§ **Data**
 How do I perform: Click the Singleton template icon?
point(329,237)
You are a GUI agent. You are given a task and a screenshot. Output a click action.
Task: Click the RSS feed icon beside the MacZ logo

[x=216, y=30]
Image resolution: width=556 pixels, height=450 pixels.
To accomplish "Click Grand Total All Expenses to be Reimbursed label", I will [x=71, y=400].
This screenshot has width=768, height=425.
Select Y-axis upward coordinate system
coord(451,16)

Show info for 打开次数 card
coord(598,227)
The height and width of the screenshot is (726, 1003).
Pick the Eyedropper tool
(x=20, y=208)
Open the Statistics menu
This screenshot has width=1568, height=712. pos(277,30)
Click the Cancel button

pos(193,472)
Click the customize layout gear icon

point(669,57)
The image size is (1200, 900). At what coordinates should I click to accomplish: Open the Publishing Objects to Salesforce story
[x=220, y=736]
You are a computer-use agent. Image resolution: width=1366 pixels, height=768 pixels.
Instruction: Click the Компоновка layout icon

§ **Problem statement**
Duplicate the lines from the one that contains "Show info for 打开次数 card" through the end of the lines, inclusive.

§ **In response**
Show info for 打开次数 card
coord(598,227)
The height and width of the screenshot is (726, 1003).
Pick the Eyedropper tool
(x=20, y=208)
Open the Statistics menu
This screenshot has width=1568, height=712. pos(277,30)
Click the Cancel button

pos(193,472)
Click the customize layout gear icon

point(669,57)
The image size is (1200, 900). At what coordinates should I click to accomplish: Open the Publishing Objects to Salesforce story
[x=220, y=736]
You are a computer-use agent. Image resolution: width=1366 pixels, height=768 pixels.
Instruction: Click the Компоновка layout icon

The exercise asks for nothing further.